Say how many lines of the entries below include "Health", giving nothing but that number.
---------- MATERIALS PROVIDED ----------
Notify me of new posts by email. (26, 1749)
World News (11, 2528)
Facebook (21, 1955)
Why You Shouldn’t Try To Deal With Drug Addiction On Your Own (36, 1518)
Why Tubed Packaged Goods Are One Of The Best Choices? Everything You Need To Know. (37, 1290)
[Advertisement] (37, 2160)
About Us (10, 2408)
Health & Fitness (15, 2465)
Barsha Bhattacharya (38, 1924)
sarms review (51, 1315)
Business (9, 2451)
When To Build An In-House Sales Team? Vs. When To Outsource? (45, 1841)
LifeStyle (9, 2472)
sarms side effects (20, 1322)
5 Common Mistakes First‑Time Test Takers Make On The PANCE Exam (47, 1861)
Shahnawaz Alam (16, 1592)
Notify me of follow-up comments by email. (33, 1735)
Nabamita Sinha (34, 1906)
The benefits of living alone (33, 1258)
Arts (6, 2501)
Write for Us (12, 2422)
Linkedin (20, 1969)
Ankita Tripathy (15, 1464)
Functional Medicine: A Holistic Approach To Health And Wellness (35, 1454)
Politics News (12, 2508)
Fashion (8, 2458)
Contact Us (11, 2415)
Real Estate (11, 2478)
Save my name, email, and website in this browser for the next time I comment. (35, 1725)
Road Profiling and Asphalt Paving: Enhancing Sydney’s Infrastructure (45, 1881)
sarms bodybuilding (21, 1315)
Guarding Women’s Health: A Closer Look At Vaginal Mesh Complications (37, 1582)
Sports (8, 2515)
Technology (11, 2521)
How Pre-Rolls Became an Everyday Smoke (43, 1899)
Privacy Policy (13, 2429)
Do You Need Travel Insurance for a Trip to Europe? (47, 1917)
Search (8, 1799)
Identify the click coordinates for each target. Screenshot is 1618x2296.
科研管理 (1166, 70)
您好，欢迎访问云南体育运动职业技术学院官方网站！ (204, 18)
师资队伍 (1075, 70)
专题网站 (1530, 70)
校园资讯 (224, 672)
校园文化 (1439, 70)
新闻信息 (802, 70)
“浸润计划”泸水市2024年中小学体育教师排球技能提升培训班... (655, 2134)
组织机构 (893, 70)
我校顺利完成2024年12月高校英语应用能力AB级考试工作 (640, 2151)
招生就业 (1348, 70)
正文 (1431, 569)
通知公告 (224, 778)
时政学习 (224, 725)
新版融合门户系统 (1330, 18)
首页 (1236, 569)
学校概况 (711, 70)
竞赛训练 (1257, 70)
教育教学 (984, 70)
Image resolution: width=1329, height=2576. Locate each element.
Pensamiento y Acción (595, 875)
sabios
----------
TASK RESULT:
3